Many of the walking groups, cults, artists, activists, societies, clubs, gangs and cells of the Mythogeography book are fictional ones. There is no “Wigan P.A.” or “Committee for Public Safety”. But for every fictional reference, there is a real equivalent. Of course, they do not constitute an organised ‘movement’ – just as there can be no “central committees” (the joke (hopefully) is that they cannot be plural and central) – and nor do they ever need to. But the unspoken argument of Mythogeography is that where there have been communications, meetings, joint wanders, crossed-lines, mutual recommendations, meetings at conferences, emails, shared inebriations, tips, sales and exchanges of maps and books and dvds… that all these connections and businesses and plans – the “and and and” - have benefited each and helped to swell, without limiting, all.

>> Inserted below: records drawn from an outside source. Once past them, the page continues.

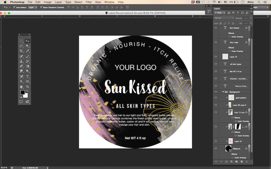This screenshot has width=271, height=169.
Task: Select the Rectangular Marquee tool
Action: tap(21, 41)
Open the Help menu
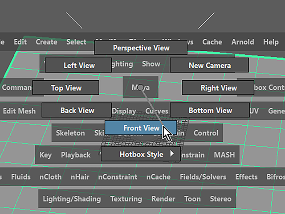Viewport: 285px width, 214px height. [271, 42]
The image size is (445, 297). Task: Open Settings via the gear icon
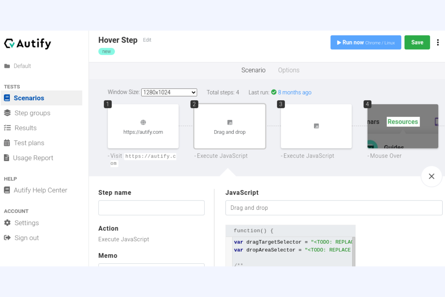click(7, 223)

There is no point trying to summarise the virtues of a multiplicity (that rather defeats the object of the whole exercise): only to say that this is a very enjoyable time to feel the swirl of makings and representations and theories of space always under construction, embodiment, absurd gaits, nomadic architectures, new pilgrimages, fragmentations of self, the rustle of rhizomes and the trajectories of massive bodies. What a joy that there is nowhere to begin or end. But space to plan the fruits of a multitude of furies at unnecessary sufferings. In the face of apparent impossibility and (slightly less worse) irrelevance, then, what this website and the Mythogeography book attempt to do is something similar to the protagonist of Raymond Roussel’s novel Locus Solus (with thanks to Sozita Goudouna for the spur to finally take it off the shelf and read the thing): to lure you into an exhibition of wild ideas and actions. In the hope that such a display may tempt you to produce some (more) of such unalike things of your own. But more importantly, if you do, that it will also encourage you to investigate suspiciously all the conditions of your makings, all the conspiracies against yours and others joys, and to share generously – even, my god, to organise - your findings with the mostly anonymous, but often excessively hospitable matrix that is that mythogeography which can never know itself, and must never let anyone tell it that it can.